*Warning*: this has not been tested yet.

Again, TL;DR version at the end.

They say that backing up in C* really easy: you just run `nodetool
snapshot`, which only creates a hardlink for each data file somewhere
else in the filesystem, and then you just backup those hardlinks.
Optionally, when you're done, you simply remove them and that's it. 

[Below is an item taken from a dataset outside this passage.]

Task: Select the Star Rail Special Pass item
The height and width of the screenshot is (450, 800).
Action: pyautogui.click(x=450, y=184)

But that's only the half of the story. The other half is taking those
snapshots and storing them somehwere else; let's say, a backup server,
so you can restore the data even in case of spontaneous combustion
followed by explosion due to shortcircuits caused by your dog peeing on
the machine. Not that that happens a lot in a datacenter, but one has to
plan for any contingency, right?

In our case we use [Amanda](http://wiki.zmanda.com/), which internally
uses an implementation of `tar` or GNU tar if asked for (yes, also other
tools if asked). The problems begin with how you define what to backup
and where does C* put those snapshots. The definitions are done by what
Amanda calls disklists, which are basically a list of directories to
backup entirely. In the other hand, for a column family Bar in a
keyspace Foo, whose data are normally stored in
`<data_file_directory>/Foo/Bar/`, a snapshot is located in
`<data_file_directory>/Foo/Bar/snapshots/<something>`, where something
can be a timestamp or a name defined by the user at snapshot time.

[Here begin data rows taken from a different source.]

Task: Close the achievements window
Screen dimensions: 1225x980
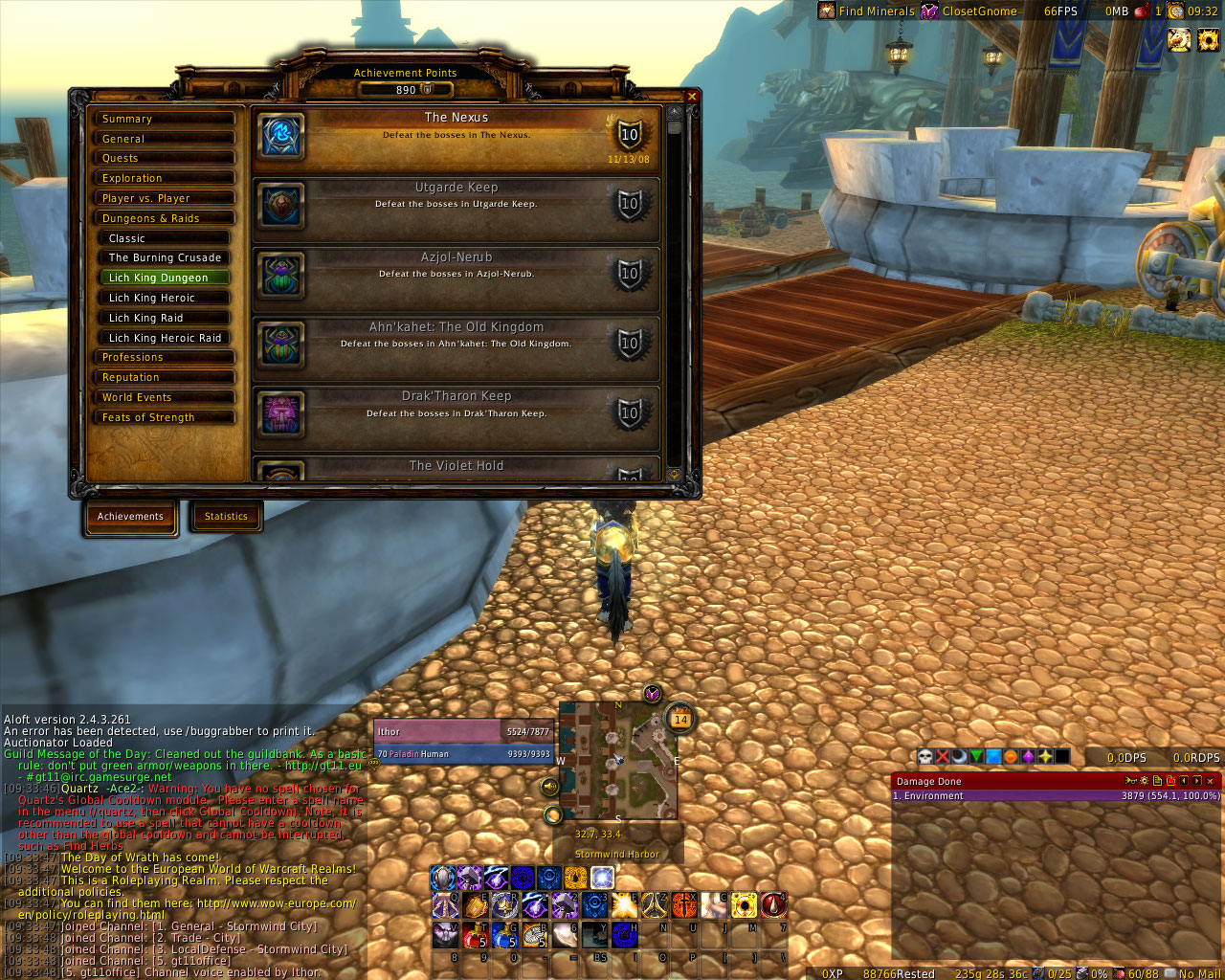Action: [692, 97]
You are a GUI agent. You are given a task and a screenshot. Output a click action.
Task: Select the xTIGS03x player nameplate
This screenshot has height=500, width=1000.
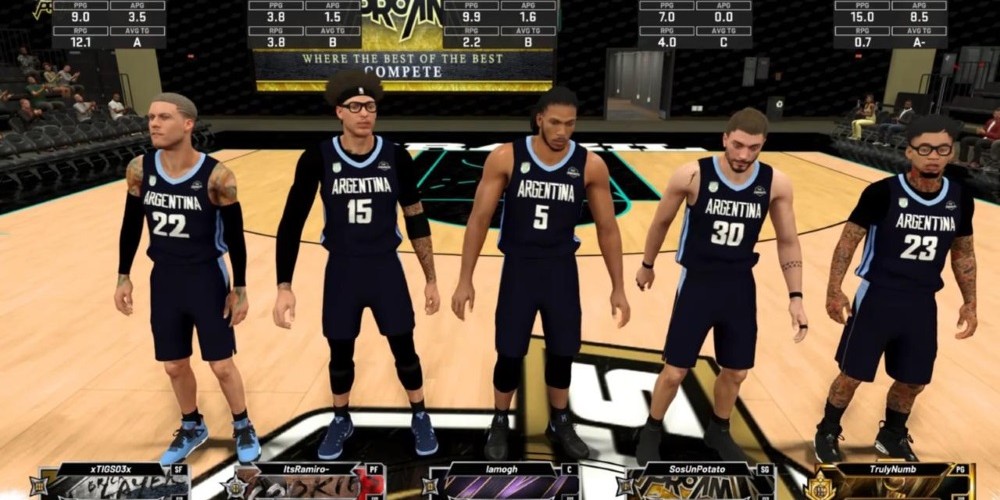(112, 481)
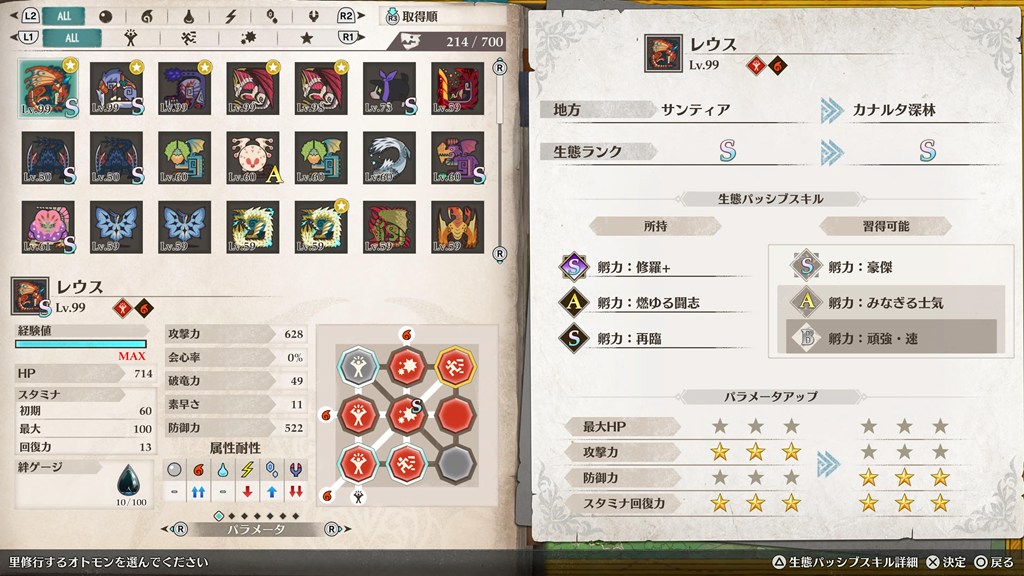Switch to technical attack type filter
The width and height of the screenshot is (1024, 576).
(247, 38)
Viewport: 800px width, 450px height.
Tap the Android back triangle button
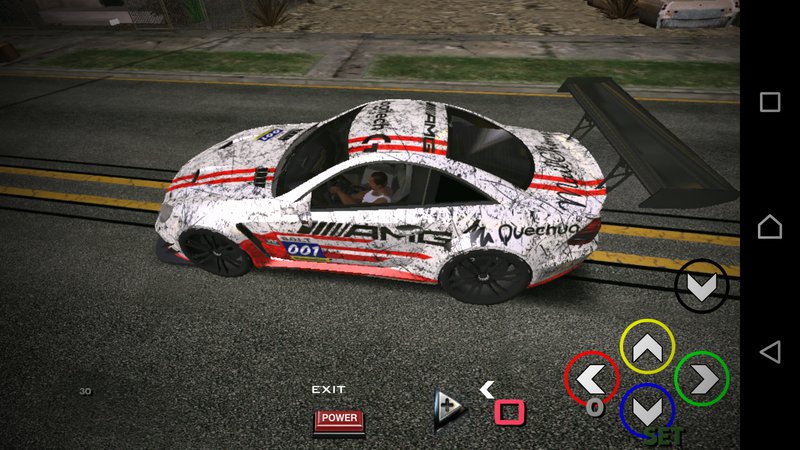click(770, 351)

If you want to simplify your backup configuration, you'll probably will
want to say `<data_file_directory>/*/*/snapshots/` as the dirs to
backup, but Amanda merrily can't expand wildcards in disklists. A way to
solve this is to create a directory sibling of `<data_file_directory>`,
move the files in the snapshots there, and specify it in the disklists.
That kinda works...

... until your second backup pass comes and you find out that even when
you specified an incremental backup, it copies over all the snapshot
files again. This is because when a hardlink is created, the ctime of
the inode is changed. Guess what `tar` uses to see if a file has
changed... yes, ctime and mtime[^1].

So we're back to square one, or zero even. Seems like the only solution
is to use C*'s native 'support' for incrementality, but the docs are
just
[a couple of paragraphs](http://www.datastax.com/docs/1.0/operations/backup_restore)
that barely explain how they're done (suprise, the same way as the
snapshots) and how to activate it, which is the reason why we didn't
followed this path from the beginning. So in the end, it seems that you
can't use Amanda or `tar` to make incremental backups, even with the
native support.

But then there's a difference between the snapshot and the incremental
mode: with the snapshot method, you create the snapshot just before
backing it up, which sets all the ctimes to now. C*'s incremental mode
"hard-links each flushed SSTable to a backups directory under the
keyspace data directory", so they have roughly the same ctime as the
mtimes, and neither never ever changes (remember, SSTables are
inmutable) again (until we do a snapshot, of course).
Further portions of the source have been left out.